Grand Council Treaty #3 said they are proud to support the development of Gamikaan Bimaadiziwin healing camp.
Rooted in the history of the Anishinaabe Healing Camp once held at Pickerel Lake its future now is in its new name, Gamikaan Bimaadiziwin meaning “I will find my life again”.
They speak of how their Creator has been at work alongside a growing team of individuals who believe that healing from complex trauma, addiction, and recidivism is a journey.
That journey in their view, takes time, and requires opportunity to not only go back to one’s roots, to heal by creating a sense of identity, but also to build skills that can bring pride, opportunity, and hope in the future.

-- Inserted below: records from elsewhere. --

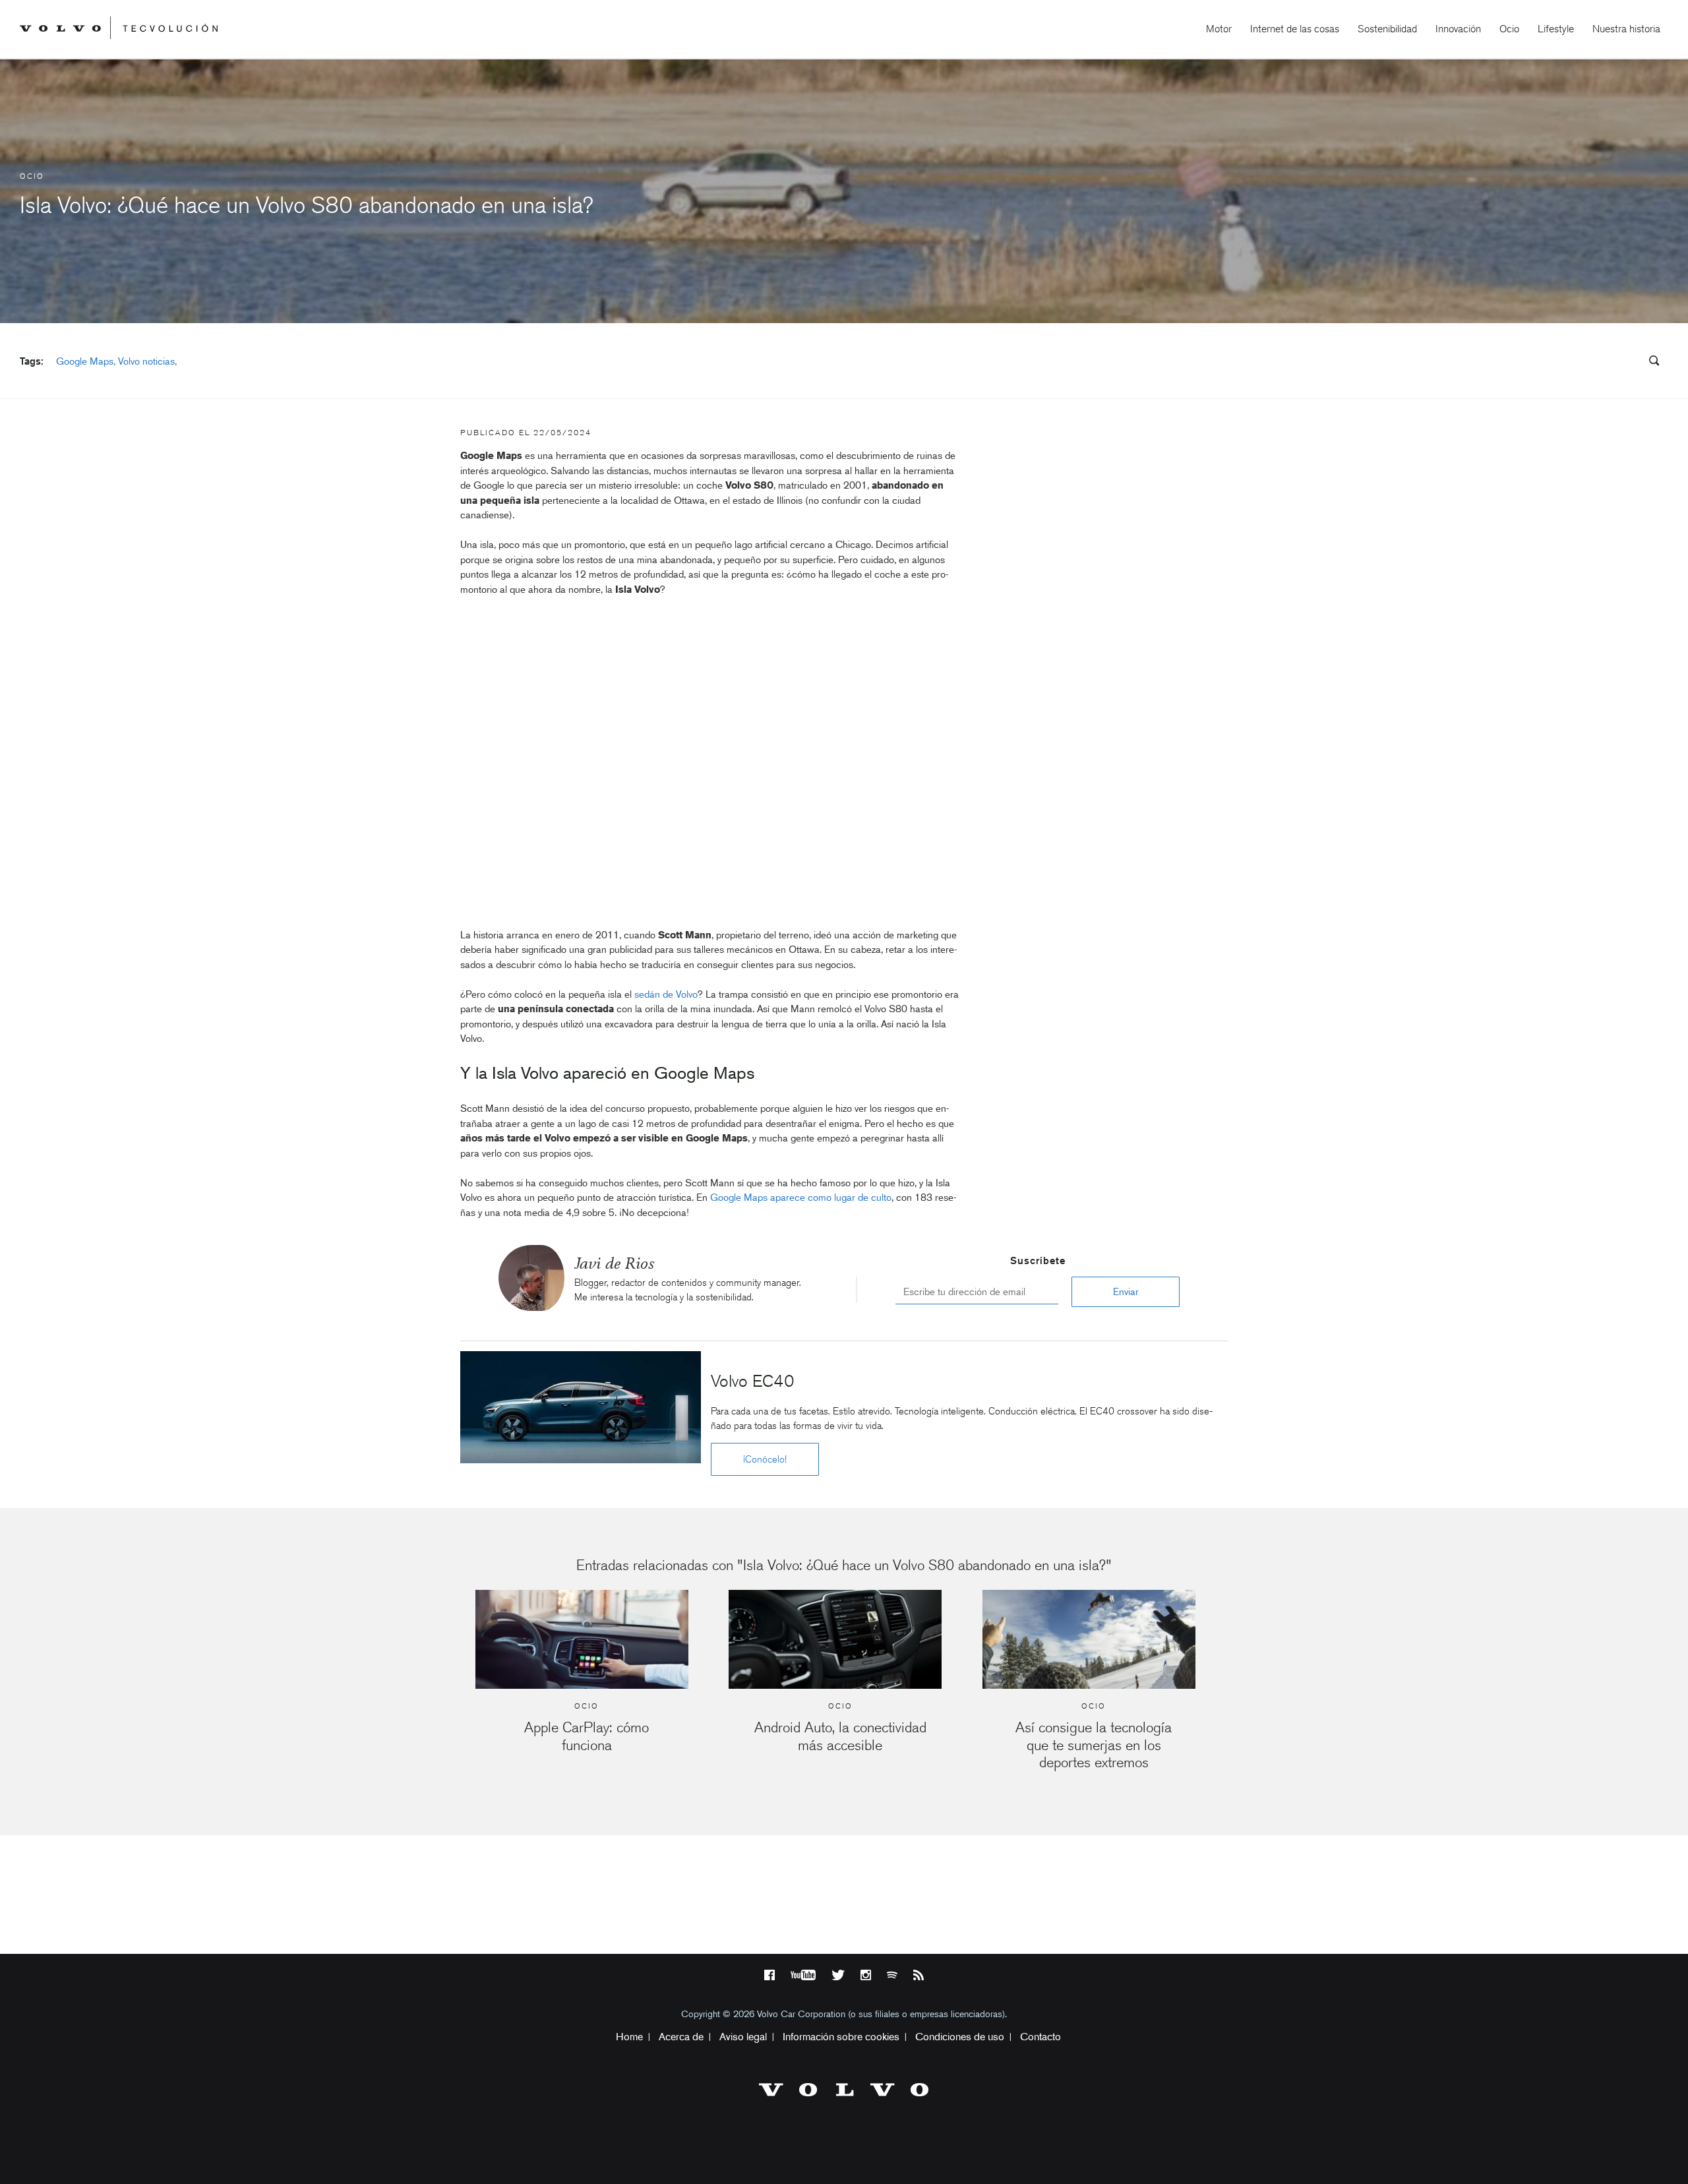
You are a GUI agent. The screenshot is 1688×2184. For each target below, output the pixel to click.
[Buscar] (1650, 362)
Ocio (1509, 28)
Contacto (1040, 2036)
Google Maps (84, 361)
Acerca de (681, 2036)
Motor (1219, 28)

They expressed how working alongside Elder Langford Ogemah, participants learn what it takes to survive day to day when living on the land and are nourished culturally and spiritually in a healing journey.
It was also said that, providing this opportunity to heal through learning the Anishinaabe way of life is what is offered at Gamikaan Bimaadiziwin at Bug Lake.
Grand Council Treaty #3 is highlighting the work being done to move past piloting this type of modality of treatment amongst all the existing treatment modalities in the region.
They emphasize that more than ever this journey has shown that sovereignty, self-determination and living off the land as the Anishinaabe ancestors did is healing, and should be valued as a viable and integral option for treatment.
The group continues to look for support and donations towards the Gamikaan Bimaadiziwan healing camp.
“Our goal is to implement restoration for our people.” Langford Ogemah, founder of Gamikaan Bimaadiziwan, and Indigenous Solutions.